About this task
Would you repeat the entries below exactly and omit the pictures?

** Opening Study material block **

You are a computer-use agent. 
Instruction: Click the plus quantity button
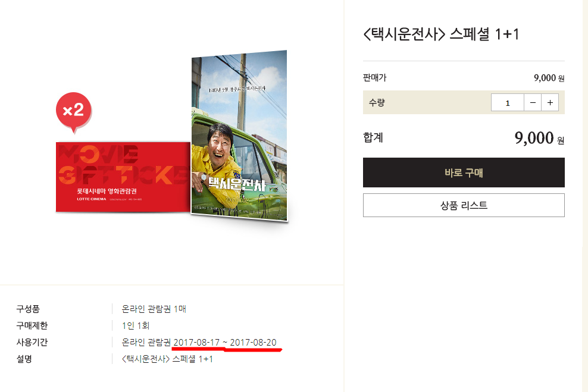tap(550, 103)
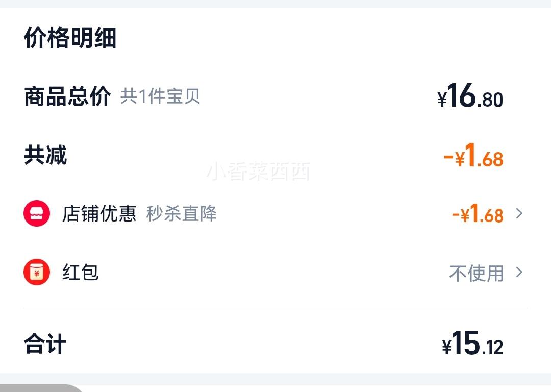551x392 pixels.
Task: Open the 不使用 red packet option
Action: point(477,273)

** Closing Study material block **

Your response
You are a computer-use agent. 
Instruction: Click the plus quantity button
tap(550, 103)
551x392 pixels.
Task: Open the 不使用 red packet option
Action: point(477,273)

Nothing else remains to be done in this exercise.